Photo du chroniqueur Frédéric Bérard avec titre de sa chronique, In libro veritas
Photo: Métro

Me souviens pas de vous avoir jasé de ça, mais ce serait essentiel de le faire: je suis, comme tant d’autres, grand fan du grand Latraverse, Michel de son prénom, Plume de son surnom. Grand fan dans le sens de temps plein, c’est-à-dire hormis le 24 juin. Nul doute que le médaillé d’honneur de l’Assemblée nationale («j’ai pourtant tout fait pour ne jamais me ramasser icitte!») transcende, dans son œuvre, le trash de ruelle et autres (rigolotes) grossièretés. On peut même y lire et entendre, à petits coups d’attentions portées, quelques bijoux d’analyses sinon anthropologiques, sinon socio-politiques. Métropole B.B.Q, par exemple.

Le flash de ce qui précède, soit un Plume subtilement engagé sous des airs de pitrerie, m’a sauté en pleine face un soir de show, au Spectrum. Entonnant une espèce de chant tribal, où il dédiait (sarcastiquement) une ode au nationalisme d’excités en se moquant de Paul Piché, une trâlée d’énervés de la nation, justement, devait partir en vrille en hurlant leur amour du pays, genre.

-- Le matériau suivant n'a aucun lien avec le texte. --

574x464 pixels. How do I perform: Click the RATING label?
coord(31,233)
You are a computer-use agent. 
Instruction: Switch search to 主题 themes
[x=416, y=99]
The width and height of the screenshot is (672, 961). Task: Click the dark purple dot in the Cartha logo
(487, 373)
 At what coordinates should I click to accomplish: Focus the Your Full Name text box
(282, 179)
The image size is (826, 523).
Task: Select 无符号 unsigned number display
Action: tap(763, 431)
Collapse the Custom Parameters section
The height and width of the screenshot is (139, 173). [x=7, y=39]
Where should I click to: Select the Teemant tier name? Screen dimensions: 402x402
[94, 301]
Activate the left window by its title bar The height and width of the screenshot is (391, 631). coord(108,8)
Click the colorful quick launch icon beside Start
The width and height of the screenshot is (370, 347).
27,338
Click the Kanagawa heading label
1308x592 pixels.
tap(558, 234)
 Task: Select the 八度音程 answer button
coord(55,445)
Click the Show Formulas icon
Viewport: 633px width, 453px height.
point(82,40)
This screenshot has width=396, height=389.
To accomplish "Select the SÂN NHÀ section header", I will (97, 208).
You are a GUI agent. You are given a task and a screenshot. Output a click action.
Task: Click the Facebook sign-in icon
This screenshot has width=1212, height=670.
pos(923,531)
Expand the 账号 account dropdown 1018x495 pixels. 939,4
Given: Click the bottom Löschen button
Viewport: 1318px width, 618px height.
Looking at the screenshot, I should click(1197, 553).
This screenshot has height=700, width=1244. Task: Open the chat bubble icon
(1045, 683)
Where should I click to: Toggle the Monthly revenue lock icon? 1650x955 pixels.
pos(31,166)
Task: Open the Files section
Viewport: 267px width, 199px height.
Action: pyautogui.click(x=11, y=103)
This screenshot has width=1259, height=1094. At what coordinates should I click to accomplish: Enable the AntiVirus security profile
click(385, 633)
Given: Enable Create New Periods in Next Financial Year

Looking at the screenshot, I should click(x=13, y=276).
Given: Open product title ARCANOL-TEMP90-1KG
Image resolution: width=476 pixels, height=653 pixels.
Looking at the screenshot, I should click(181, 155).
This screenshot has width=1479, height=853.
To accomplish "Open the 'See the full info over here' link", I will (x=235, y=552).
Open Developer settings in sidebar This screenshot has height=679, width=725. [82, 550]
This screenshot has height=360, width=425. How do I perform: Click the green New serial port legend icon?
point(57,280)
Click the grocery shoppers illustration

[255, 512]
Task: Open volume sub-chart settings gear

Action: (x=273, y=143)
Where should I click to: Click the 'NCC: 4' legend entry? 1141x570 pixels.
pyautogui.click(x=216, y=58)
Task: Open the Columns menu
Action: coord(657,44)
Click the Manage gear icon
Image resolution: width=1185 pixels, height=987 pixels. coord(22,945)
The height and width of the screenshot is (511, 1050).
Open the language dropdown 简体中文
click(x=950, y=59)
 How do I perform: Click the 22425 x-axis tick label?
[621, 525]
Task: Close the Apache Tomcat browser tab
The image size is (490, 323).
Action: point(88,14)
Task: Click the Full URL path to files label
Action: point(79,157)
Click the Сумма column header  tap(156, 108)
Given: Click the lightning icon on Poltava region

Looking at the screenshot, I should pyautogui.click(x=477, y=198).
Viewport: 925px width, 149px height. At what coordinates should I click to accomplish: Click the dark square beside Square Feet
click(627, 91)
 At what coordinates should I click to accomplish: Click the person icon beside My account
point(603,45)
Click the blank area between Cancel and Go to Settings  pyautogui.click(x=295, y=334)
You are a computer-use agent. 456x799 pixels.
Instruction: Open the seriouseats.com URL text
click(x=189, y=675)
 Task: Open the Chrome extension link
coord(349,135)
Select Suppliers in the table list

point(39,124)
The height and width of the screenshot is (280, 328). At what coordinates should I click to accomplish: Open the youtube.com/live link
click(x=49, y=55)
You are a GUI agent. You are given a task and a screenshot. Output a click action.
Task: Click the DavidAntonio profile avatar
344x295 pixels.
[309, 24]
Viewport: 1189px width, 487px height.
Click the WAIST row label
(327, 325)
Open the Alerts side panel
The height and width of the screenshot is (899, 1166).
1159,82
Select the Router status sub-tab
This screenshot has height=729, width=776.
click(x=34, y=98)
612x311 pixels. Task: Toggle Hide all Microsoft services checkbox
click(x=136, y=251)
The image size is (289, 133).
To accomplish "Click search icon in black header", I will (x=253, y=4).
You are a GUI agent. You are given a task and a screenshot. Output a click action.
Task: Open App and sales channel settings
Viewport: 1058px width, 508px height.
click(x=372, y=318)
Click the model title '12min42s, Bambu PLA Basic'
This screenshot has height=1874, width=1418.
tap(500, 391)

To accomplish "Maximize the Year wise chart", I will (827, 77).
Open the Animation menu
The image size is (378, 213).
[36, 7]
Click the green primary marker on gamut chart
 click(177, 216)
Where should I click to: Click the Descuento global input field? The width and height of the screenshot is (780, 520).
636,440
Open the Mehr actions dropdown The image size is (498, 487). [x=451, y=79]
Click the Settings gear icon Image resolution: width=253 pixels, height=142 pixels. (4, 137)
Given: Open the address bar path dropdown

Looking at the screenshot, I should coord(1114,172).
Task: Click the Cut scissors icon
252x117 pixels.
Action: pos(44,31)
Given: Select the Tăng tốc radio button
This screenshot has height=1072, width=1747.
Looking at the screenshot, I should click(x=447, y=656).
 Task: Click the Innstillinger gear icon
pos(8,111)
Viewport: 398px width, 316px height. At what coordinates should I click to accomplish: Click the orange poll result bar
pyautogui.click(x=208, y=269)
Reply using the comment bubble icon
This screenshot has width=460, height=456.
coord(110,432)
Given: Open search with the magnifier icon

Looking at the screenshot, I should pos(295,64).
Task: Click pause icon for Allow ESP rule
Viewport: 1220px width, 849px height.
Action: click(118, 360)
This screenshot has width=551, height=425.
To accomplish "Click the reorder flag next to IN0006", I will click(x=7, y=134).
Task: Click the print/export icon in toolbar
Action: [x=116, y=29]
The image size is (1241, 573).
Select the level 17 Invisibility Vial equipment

Riant d’eux, et sans que ceux-ci ne s’en soit apparemment rendu compte, il leur lance: «Regardez comment vous êtes crinqués ma gang de ciboire!!» De quoi de casser le party patriote.

C’est alors que j’ai compris – il était temps –le méga-sarcasme d’une autre de ses tounes délibérément politique : 

La consternation fait rage

Au sein même de ces braves habitants

Ils s’en cachent le visage

Sous un condom isolant

Écoutez bien ce message

Francophones en mal des duels d’antan

Embrochez-vous sans ambage

Faites des souvlakis d’enfants

Fourrez, fourrez, fourrez, fourrez démographiquement

Poussez vos deux gosses par en avant

La langue française se fait clouer le bec

Fourrons pour un Québec grec

À quoi ça sert de vivre tout égoïstement

Dans le trou rose de son p’tit condo blanc

À palabrer autour d’la loi 101

Quand toute le reste est dans l’beurre

(Pour un Québec grec (grec)

Morale de l’histoire : l’obsession identitaire en vient souvent à occulter, récupération médiatico-politique comme tremplin, les faits. D’envoyer, fallacieusement, les projecteurs aux mauvais endroits.

***

C’est un peu (beaucoup) dans cette atmosphère de certitudes parfois dépourvues de fondement que s’opère, actuellement, le débat sur l’état du français au Québec. Demandez au quidam de la rue, et il vous répondra, assuré, que oui, la langue de Lévesque est en constant déclin. 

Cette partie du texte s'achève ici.